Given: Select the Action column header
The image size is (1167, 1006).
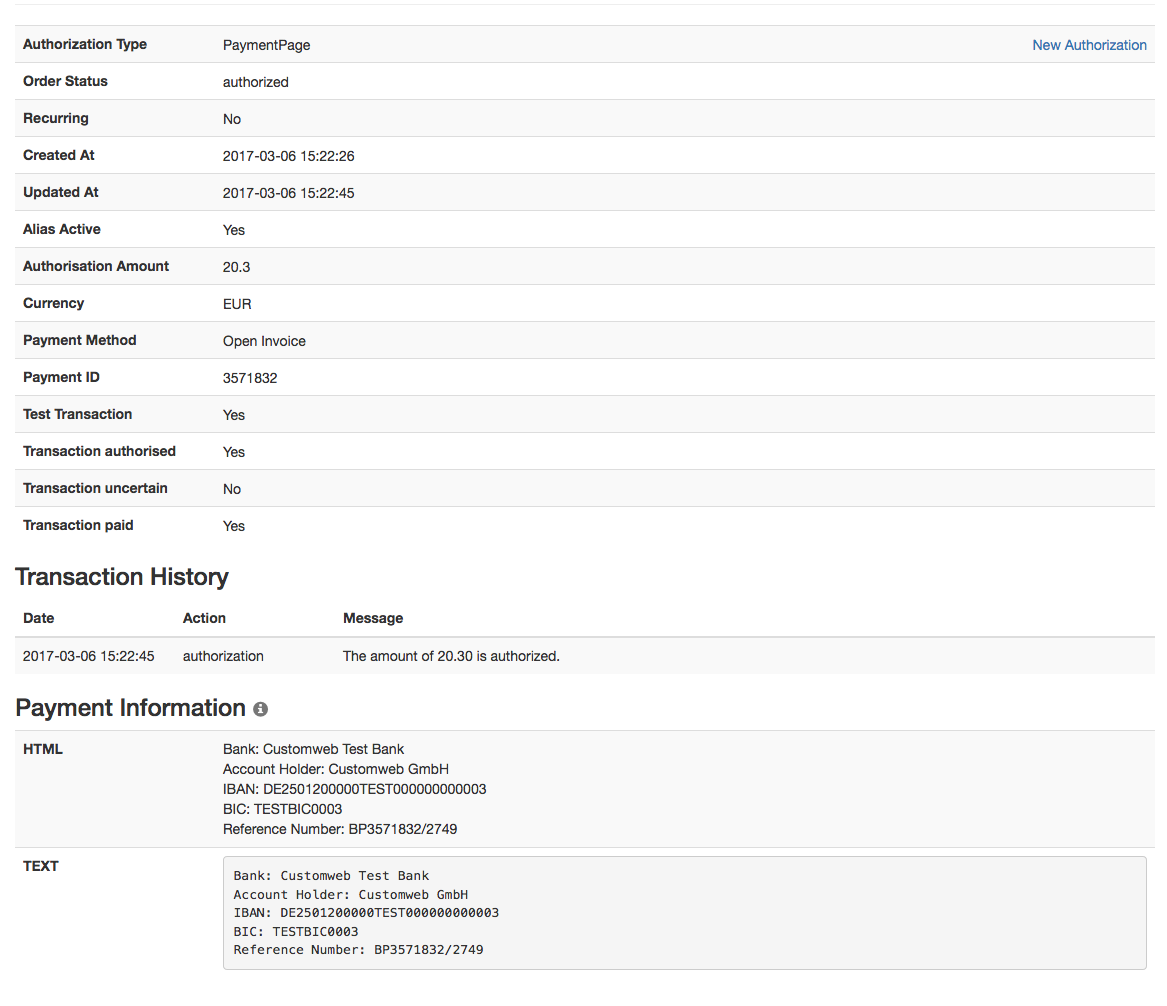Looking at the screenshot, I should pyautogui.click(x=204, y=618).
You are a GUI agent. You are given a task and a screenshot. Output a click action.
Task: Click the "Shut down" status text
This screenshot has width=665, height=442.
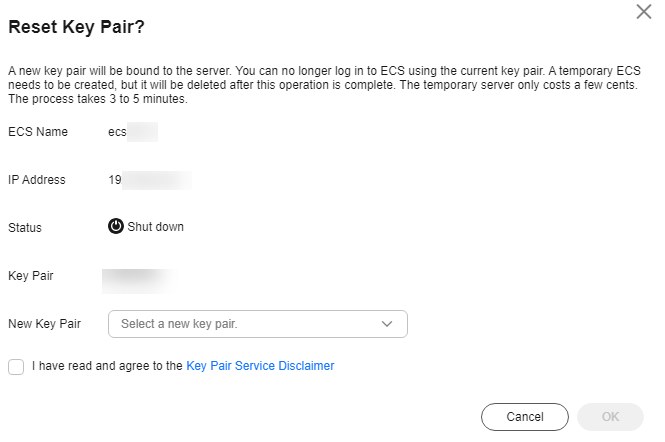pyautogui.click(x=156, y=227)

##############################

» Goal of the exercise:
Starting at the line that holds "You are a GUI" and stopping at the last line of the listing above, write out each line exactly as it appears, and omit the pictures.

» Solution to this problem:
You are a GUI agent. You are given a task and a screenshot. Output a click action.
Task: Click the "Shut down" status text
This screenshot has width=665, height=442.
pyautogui.click(x=156, y=227)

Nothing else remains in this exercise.